How VNets and Subnets Work Together

• VNet: Acts as the overall container for your network in Azure, with its own address space.
• Subnets: Divide the VNet into smaller sections, each with its own address range.
• Example

  • Consider a scenario where you have a VNet with an address space of 10.0.0.0/16. You can divide this VNet into subnets like so:

    Subnet1: 10.0.0.0/24 Subnet2: 10.0.1.0/24 Subnet3: 10.0.2.0/24

  • Each subnet can host different types of resources and apply different security rules.

Use Cases

1. Isolating Different Application Tiers:
   • Use separate subnets for web, application, and database tiers, applying NSGs to each subnet to enhance security.
2. Hybrid Connectivity:
   • Establish secure connections between on-premises networks and Azure VNets using VPN Gateway or ExpressRoute, and organize resources within subnets for efficient management.
3. Microservices Architectures:
   • Deploy different microservices in different subnets to provide network isolation and security controls.
4. Compliance and Regulatory Requirements:
   • Use subnets to segment your network and apply security controls to meet compliance requirements.

Virtual Network Peering

• Azure Virtual Network Peering is a feature that allows you to connect two or more virtual networks (VNets) within the same Azure region or across different Azure regions.
• This connectivity is seamless and appears as a single network, enabling resources in different VNets to communicate with each other as if they were part of the same network.

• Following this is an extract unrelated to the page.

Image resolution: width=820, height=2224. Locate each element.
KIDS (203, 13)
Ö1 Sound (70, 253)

Key Features and Benefits of Azure VNet Peering

1. Low Latency and High Bandwidth:
   • Provides high-bandwidth, low-latency connectivity between peered VNets.
2. Private IP Communication:
   • Allows direct communication using private IP addresses without the need for public internet routing.
3. Transitive Peering:
   • Supports transit routing across peered VNets, enabling traffic to flow through an intermediary VNet if configured correctly.
4. Network Security:
   • You can still use Network Security Groups (NSGs) to control the flow of traffic between resources in peered VNets.
5. No Gateway Required:
   • VNet peering does not require a VPN gateway, reducing the complexity and cost of setting up the connection.
6. Cross-Region Peering:
   • Supports peering across different Azure regions, enabling global connectivity for your applications.
7. Full Mesh Topology:
   • Enables a full mesh network topology, where each VNet can connect to every other VNet in a peering relationship.
8. Resource Access:
   • Allows you to access resources across VNets, such as virtual machines, databases, and other services.

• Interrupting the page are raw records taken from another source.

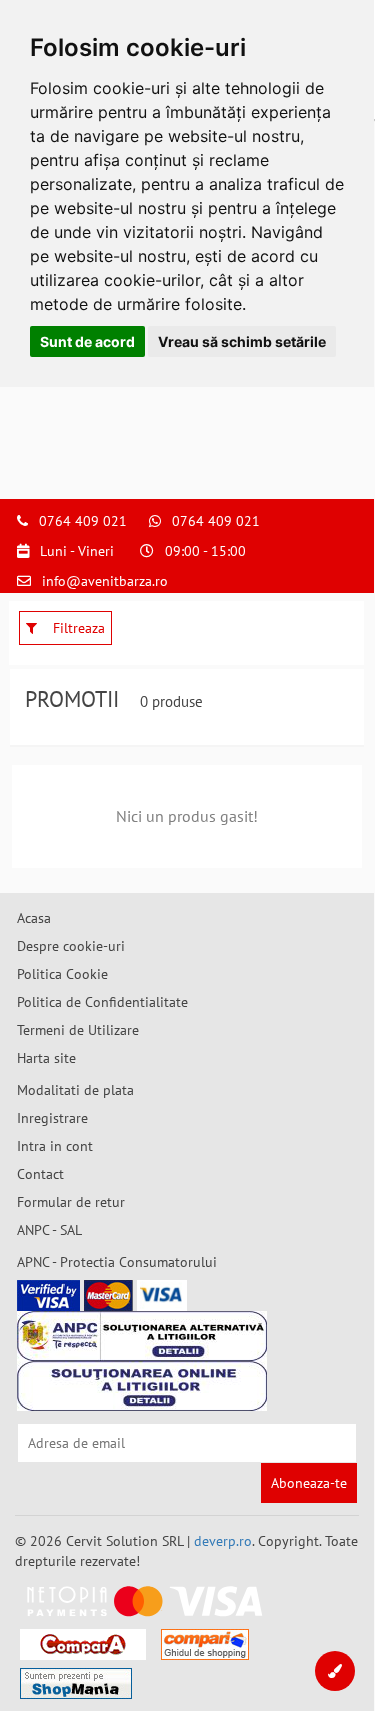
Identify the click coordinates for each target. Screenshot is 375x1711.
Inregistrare (52, 1118)
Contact (40, 1174)
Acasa (34, 918)
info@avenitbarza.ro (105, 581)
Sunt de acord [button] (87, 341)
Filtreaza (77, 628)
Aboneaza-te (309, 1483)
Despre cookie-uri (71, 946)
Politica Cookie (62, 974)
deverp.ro (223, 1541)
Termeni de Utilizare (78, 1030)
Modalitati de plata (75, 1090)
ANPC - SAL (49, 1230)
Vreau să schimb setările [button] (242, 341)
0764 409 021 (83, 521)
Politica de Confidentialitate (102, 1002)
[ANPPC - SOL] (142, 1386)
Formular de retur (71, 1202)
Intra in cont (55, 1146)
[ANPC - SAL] (142, 1336)
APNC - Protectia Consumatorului (117, 1262)
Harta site (46, 1058)
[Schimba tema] (335, 1671)
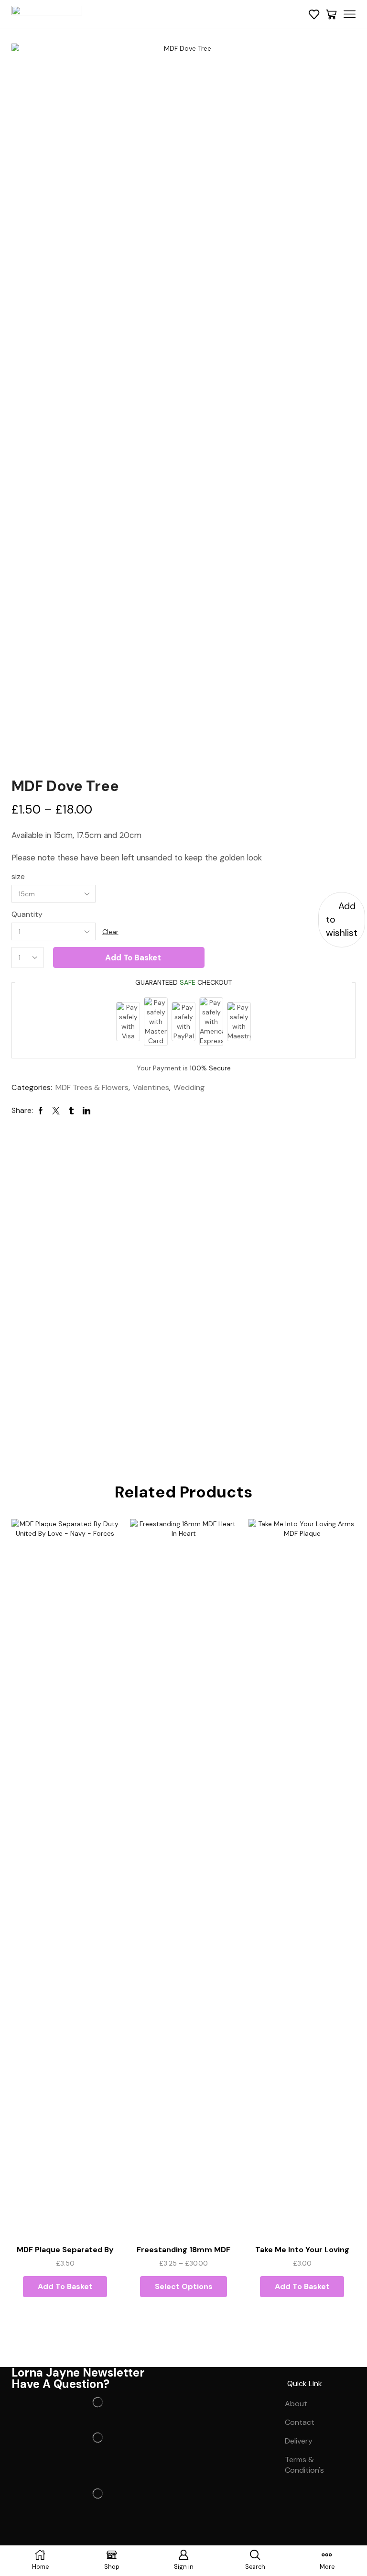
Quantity (27, 914)
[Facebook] (23, 2538)
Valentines (151, 1087)
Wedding (189, 1087)
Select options (184, 2286)
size (18, 876)
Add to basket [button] (65, 2286)
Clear (110, 931)
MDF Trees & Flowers (92, 1087)
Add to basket (133, 957)
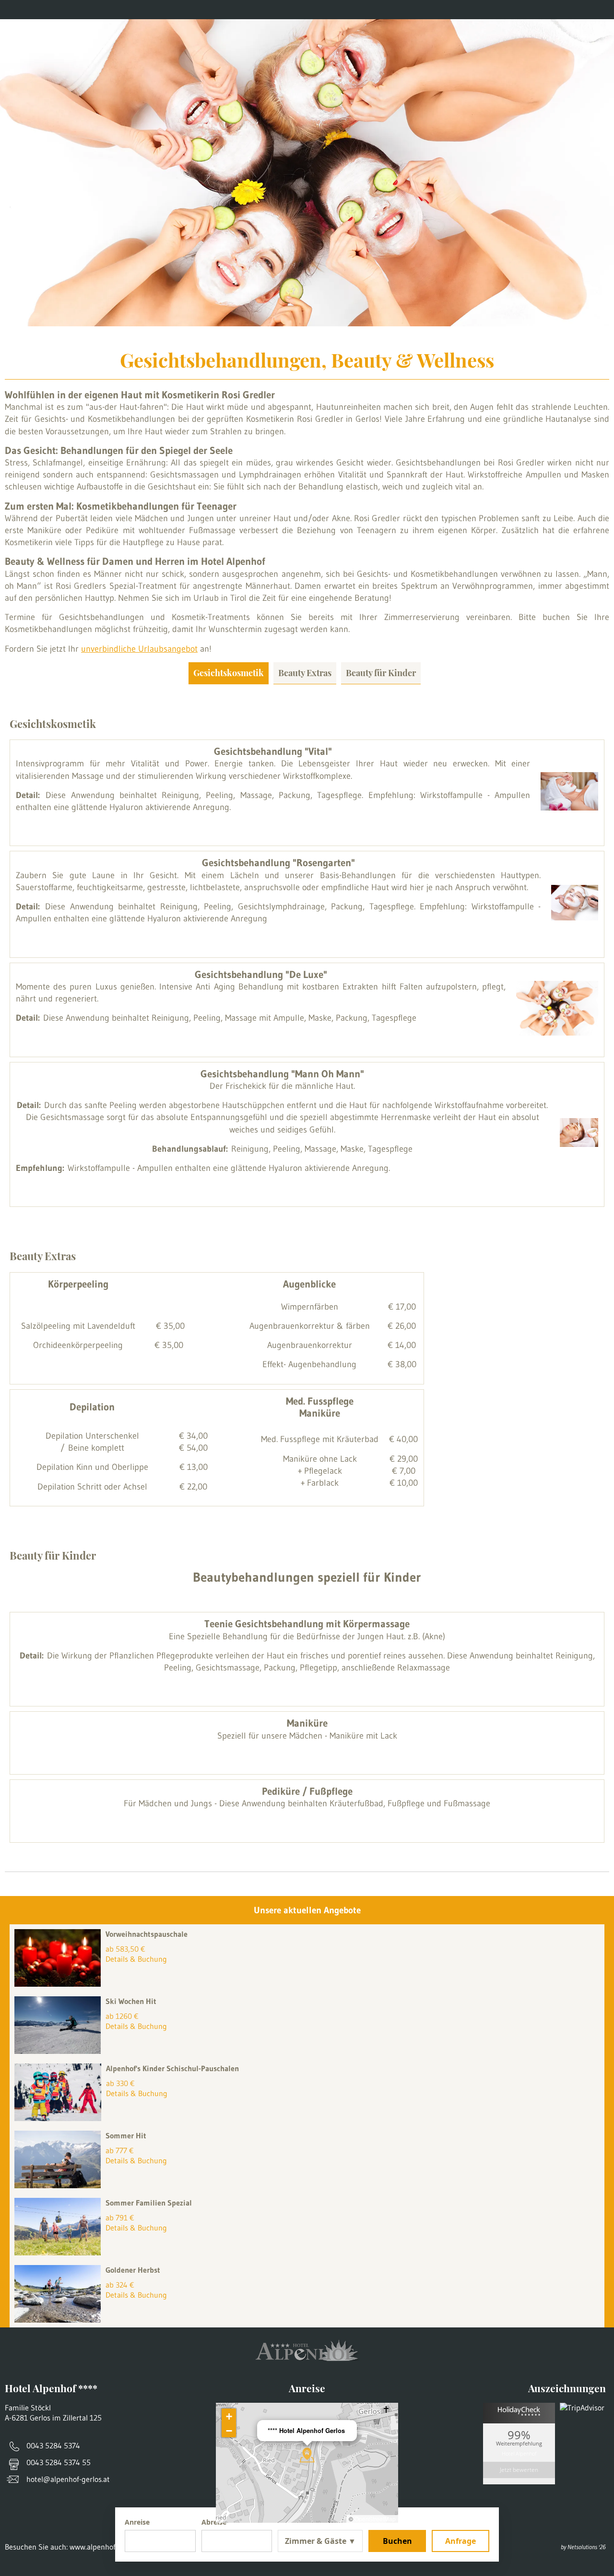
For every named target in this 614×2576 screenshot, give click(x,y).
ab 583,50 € (125, 1949)
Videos (220, 10)
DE (602, 10)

Use Cases for VNet Peering

1. Multi-Region Deployments:
   • Connect VNets across different Azure regions to enable cross-region redundancy and disaster recovery.
2. Separation of Concerns:
   • Use separate VNets for different departments or applications within an organization, peering them to allow secure communication.
3. Centralized Services:
   • Host centralized services (like shared databases or authentication services) in one VNet and peer other VNets to it for access.
4. Hybrid Networking:
   • Integrate on-premises networks with multiple Azure VNets, peering them for seamless connectivity.
5. Microservices Architecture:
   • Deploy different microservices in separate VNets and peer them to enable communication.